莲庆看见凤炽头痛蹙眉的模样,他从前曾经听傅鸣生提起过,所以知道这是怎么一回事,当人的灵魂来到黄泉之中,待得越久,就会有越多的前世记忆回到脑海里,最多可以回溯到七世。
而至于为什么是七世,却是原因不详,或许,那已经是人能够记住的极限了,再多也不能记住,会变成一个又一个模糊的片段。
“原来,在我的前世,最后我嫁给了我二师兄,他明明知道我有喜欢的人了,却还要我嫁给他,他好傻。”其实,她并非不喜欢二师兄,而只是更思念另一个男人,那个像谜一般,不好亲近的男子。
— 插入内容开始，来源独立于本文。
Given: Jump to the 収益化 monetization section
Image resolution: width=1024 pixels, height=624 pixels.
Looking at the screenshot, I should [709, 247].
她的手轻碰着石镜中所映出的男人脸庞,是她二师兄,或者该说,在那当时,是她的夫君,那年的冬日,为了搏她一灿,明明是隆冬大雪,他却可以养出一大池子的各色睡莲,这天,他蒙住她的双眼,将她带到了池畔,才刚做新妇,她一头青丝上了髻,看见那雪地里的一池睡莲,露出了久违的笑颜。
一瞬间,她的笑颜在石镜中变得模糊,取而代之的是一片血红。